**PROVIDED MATERIAL:**

____

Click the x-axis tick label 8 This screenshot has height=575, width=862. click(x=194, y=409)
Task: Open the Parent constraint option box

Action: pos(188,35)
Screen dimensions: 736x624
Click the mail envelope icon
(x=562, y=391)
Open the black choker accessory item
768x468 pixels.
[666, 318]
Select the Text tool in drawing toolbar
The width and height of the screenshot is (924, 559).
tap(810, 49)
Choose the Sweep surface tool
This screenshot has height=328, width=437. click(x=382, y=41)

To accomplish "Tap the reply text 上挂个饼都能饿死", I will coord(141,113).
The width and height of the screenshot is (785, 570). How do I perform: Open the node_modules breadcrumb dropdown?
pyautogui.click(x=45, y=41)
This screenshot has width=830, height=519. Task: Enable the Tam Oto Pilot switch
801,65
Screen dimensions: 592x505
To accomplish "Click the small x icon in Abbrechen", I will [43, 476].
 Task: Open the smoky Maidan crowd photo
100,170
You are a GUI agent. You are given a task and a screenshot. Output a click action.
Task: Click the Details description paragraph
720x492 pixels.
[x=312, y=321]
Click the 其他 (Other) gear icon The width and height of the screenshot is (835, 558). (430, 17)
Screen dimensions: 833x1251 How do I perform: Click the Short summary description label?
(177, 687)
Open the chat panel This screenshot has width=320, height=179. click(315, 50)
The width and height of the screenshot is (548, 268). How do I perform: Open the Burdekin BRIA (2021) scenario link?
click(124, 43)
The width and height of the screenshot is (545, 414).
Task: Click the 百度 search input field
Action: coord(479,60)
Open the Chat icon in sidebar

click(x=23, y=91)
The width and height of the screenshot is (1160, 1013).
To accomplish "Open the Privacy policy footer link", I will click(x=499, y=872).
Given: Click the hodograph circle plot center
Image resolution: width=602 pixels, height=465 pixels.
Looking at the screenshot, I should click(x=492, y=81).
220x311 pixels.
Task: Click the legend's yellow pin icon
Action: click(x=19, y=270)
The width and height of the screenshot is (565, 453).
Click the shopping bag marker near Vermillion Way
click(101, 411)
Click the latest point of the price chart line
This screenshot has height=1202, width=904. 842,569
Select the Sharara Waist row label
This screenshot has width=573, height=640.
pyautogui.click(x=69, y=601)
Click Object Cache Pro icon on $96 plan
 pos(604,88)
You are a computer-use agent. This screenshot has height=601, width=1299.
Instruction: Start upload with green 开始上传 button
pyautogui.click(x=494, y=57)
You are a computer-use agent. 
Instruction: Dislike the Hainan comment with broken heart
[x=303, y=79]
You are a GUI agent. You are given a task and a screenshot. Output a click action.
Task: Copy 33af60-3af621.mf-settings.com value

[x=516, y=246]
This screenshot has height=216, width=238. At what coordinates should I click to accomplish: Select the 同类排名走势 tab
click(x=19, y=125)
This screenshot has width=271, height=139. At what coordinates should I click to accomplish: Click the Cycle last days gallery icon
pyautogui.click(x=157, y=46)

____

**PROBLEM TO WORK ON:**
Each line that contains the string "will" should be copied from the data above.

**EXERCISE SOLUTION:**
To accomplish "Tap the reply text 上挂个饼都能饿死", I will coord(141,113).
To accomplish "Click the small x icon in Abbrechen", I will [43, 476].
To accomplish "Open the Privacy policy footer link", I will click(x=499, y=872).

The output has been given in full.